Sam Purvis organised matches between guards and prisoners after being taken captive when Singapore fell in 1942.

And he saved the lives of dozens of PoWs, who were given extra food in reward for his skills.

Mr Purvis, from Washington, Wearside, played at amateur level for Sunderland then signed as a professional for Middlesbrough before the war.

But at the age of 22, he was called up and posted to Singapore with the 197th Field Ambulance.

He spent three-and-a-half years as a prisoner, but always refused to talk about his experiences until he was persuaded to tell his story by his nephew, Ray Watson, who lives in Hartlepool.
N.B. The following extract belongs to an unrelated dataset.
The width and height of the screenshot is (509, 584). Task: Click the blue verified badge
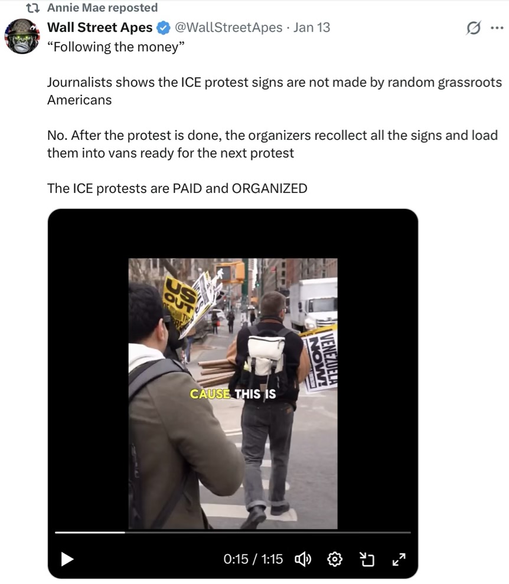(164, 28)

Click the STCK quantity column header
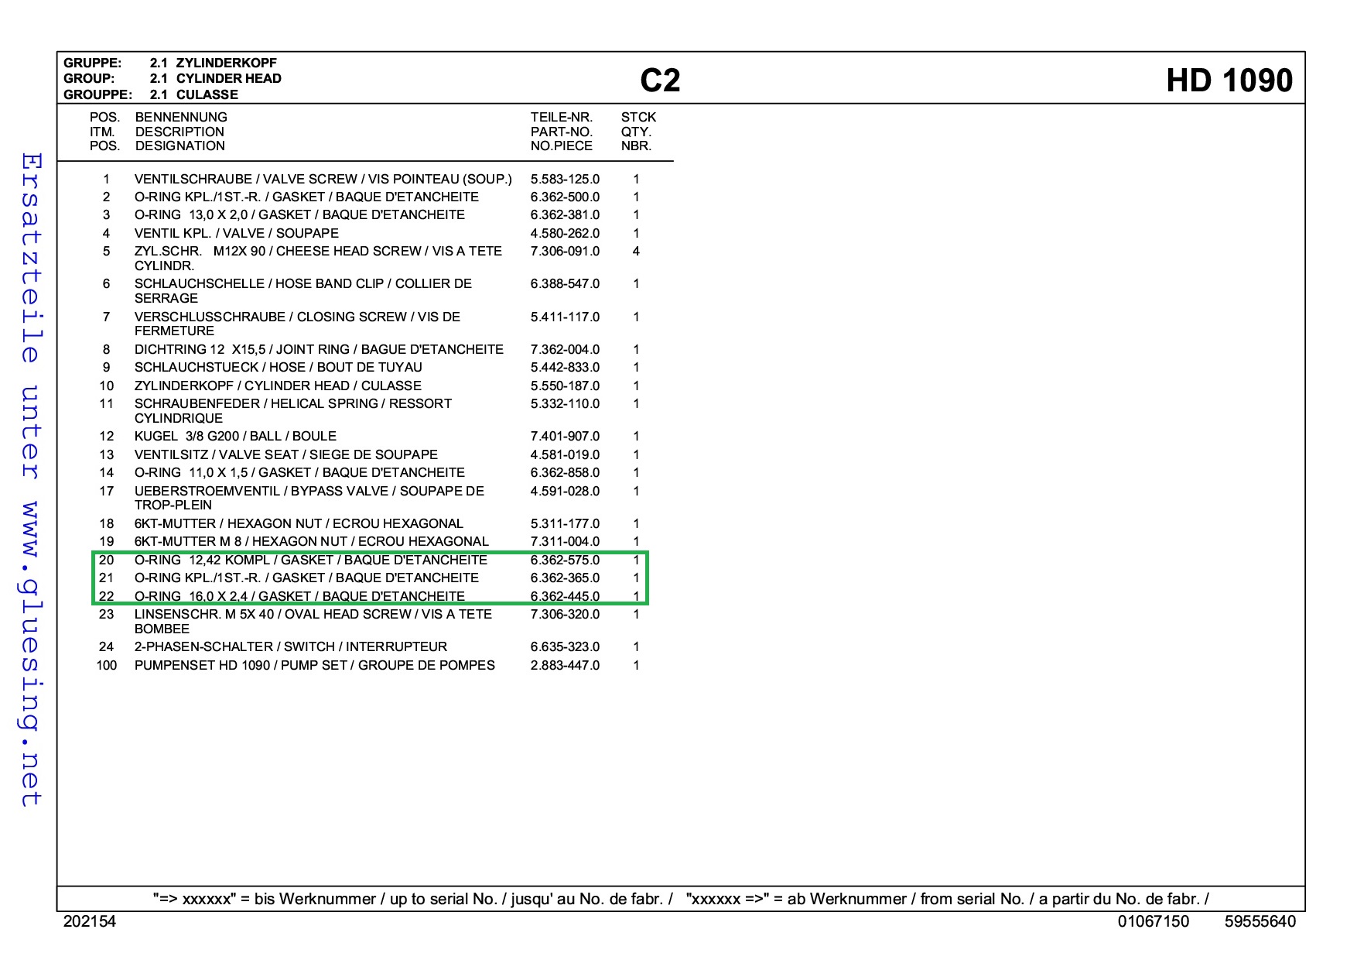[637, 118]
Mr Watson said: "It took 20 years of asking him before he would talk about it.

"Some of the things he had seen were so horrific he didn't want to remember them."

Mr Purvis told of how he lectured on his time as a professional footballer and organised matches, helping keep up morale among prisoners suffering terrible deprivations in the camps.

And a regular spectator, a Japanese solider named Yashata, asked Mr Purvis to teach him how to play football.

In return, Mr Purvis was able to win extra rations for his comrades, supplementing their meagre diet of rice.

He told his nephew: "Many was the good deed that man Yashata had done for me and my football comrades, and it was mainly the friendship of that man which enabled us to survive those hell-holes."

Mr Purvis contracted Alzheimer's and died in 1999, but Mr Watson has written a biography of his uncle, titled Mister Sam after the only words of English Yashata knew.

Mr Watson's efforts to trace Yashata have drawn a blank.

*Saving Mr Sam - see Features.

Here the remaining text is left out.